The image — of a child and an animal skeleton in a drought-stricken landscape —popped open just below a headline about the rapidly advancing effects of climate change. The story — about a United Nations report — described a world at risk for crises triggered by drought, flooding and extreme heat by 2040.

Before reading that report in October 2018, climate change was a big, distant, looming threat for Dr. Elizabeth Pinsky, but not something to tackle or even think about every day. But in the weeks that followed, Pinsky began waking in the night, picturing a scorched earth.

“My children are going to be searching for water in a post-apocalyptic wasteland,” Pinsky says, describing the darkest moments in her dreams. “Not just, my kids don’t have the future that I want for them. My kids don’t have a future.”

In the light of day, Pinsky, a pediatrician and child psychiatrist, gave herself some therapeutic advice: Do something. Now every daily action and decision for Pinsky and her family includes this question: What will help save the Earth?

“We can’t turn away from this at all anymore,” Pinsky says. “It needs to be something that is part of the like drumbeat of our lives and what we’re doing.”

Here’s a glimpse of one afternoon guided by the drumbeat of climate change. The goal: to be car-free.

Shortly before 2 p.m., Pinsky takes the Red Line from her office at Massachusetts General Hospital to a stop about a half-mile from the school her son, Ben, attends in Somerville. Ben, who’s just turned 6, races to his mom for a hug and then takes off on a purple and white two-wheeler. Pinsky scurries to keep up.

Home is about 30 minutes on foot. Just before dinner, Pinsky typically takes another walk to pick up 3-year-old Margaret from day care. Many daily activities take a little longer in this climate change-focused life.

On the way home, Pinsky might stop at one of the secondhand stores where she’s started buying the family’s clothes, books and toys. She patches Ben and Margaret’s pants now instead of tossing them, and proudly displays an uneven seam in the gray slacks she’s wearing.

“I kind of fixed them,” Pinsky says, laughing. “I can’t wear a short shirt with these pants because then you’ll see that they’re very inexpertly patched.”

“Consume less” is one of Pinsky’s mantras. “Waste less” is another.
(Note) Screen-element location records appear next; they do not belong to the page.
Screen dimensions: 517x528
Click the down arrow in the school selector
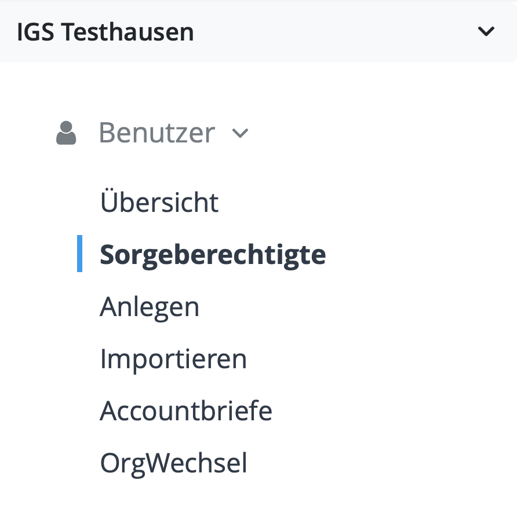486,32
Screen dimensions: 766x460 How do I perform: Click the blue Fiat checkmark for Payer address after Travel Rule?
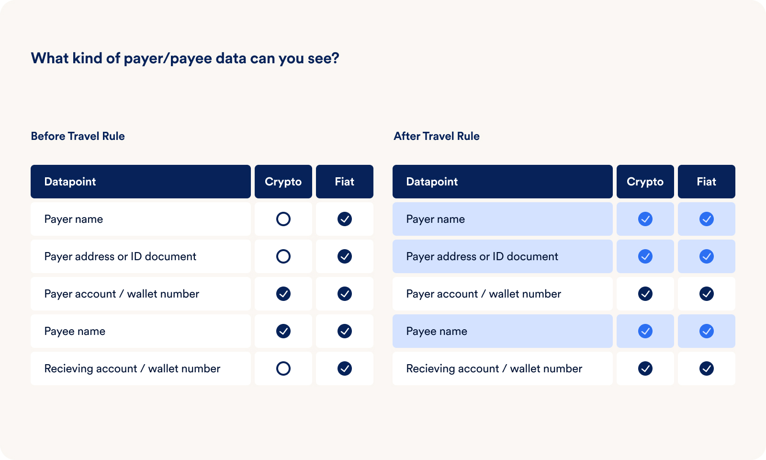coord(706,256)
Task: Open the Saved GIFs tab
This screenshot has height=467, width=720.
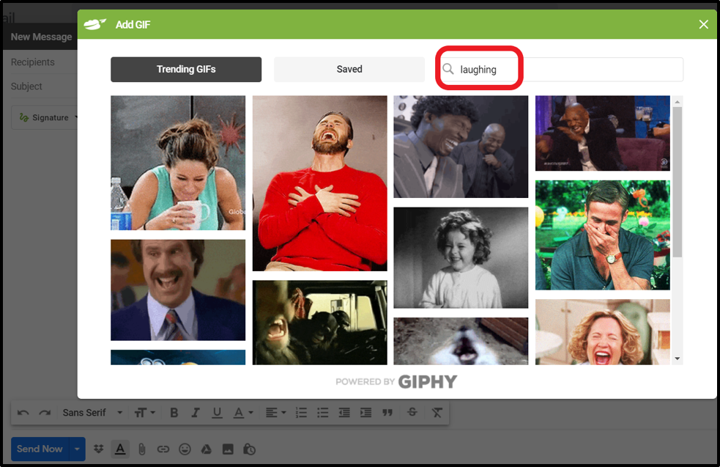Action: pyautogui.click(x=349, y=70)
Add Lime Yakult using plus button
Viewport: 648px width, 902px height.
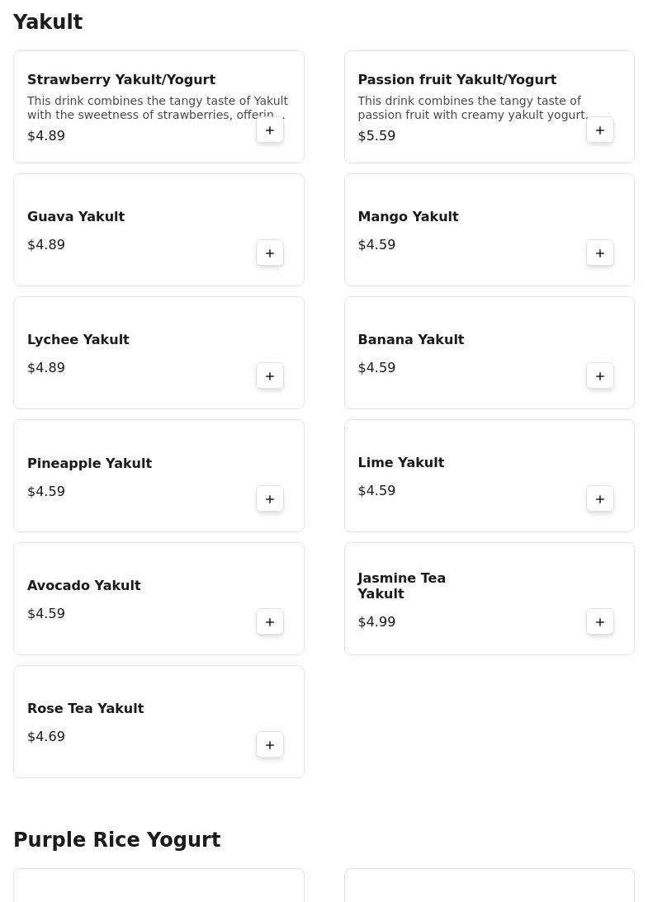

Along this route Pinsky’s found stores where she can refill jars of oil, vinegar, beans, rice and nuts to avoid plastic packaging. 

“Davis Square is the reason why we’re able to do a lot of this stuff,” Pinsky says, “meaning live mostly on our feet — whether it’s by bike or walking.”

As Ben pedals the final yards home, Pinsky wonders if her kind, thoughtful son will feel like he can bring a child into the world. Ben will turn 27 in 2040.

“Now that we know it’s the very near future and it’s, like, the bulk of our kids’ lives, it just feels very different,” Pinsky says.

Pinsky is speaking as a parent, and as a physician.

“If I’m going to say, ‘I’m a doctor,’ my job is to make children and families, physically and emotionally healthier,” Pinsky says. “There is no greater threat than this.”

Back in October, when Pinsky and her wife, Sara Cable, read the U.N. report and decided to make using less carbon a daily priority, they looked online for guidance about how to have the “biggest impact.” 

This one caught their attention. By one assessment, having one less child has at least four times the impact of living car-free.

Pinsky already had two kids. She envies her neighbors, most of whom have electric cars, but says that’s not in the budget right now. She pays a bit more for all green electricity. And the family tries to avoid air travel.

“But it’s not healthy or sustainable to be on the despairing side of things all the time,” Pinsky says.

So with some trepidation, Pinsky and Cable planned a trip to Disney World. Along with their four round-trip tickets, Pinsky bought $100 in carbon offsets, “to try to take that piece of the anxiety related to the trip away.”

And Pinsky says it worked, mostly.

Becoming vegan to avoid the resources used to raise cattle, in particular, is not going so well. Pinsky has two reasonably devoted carnivores.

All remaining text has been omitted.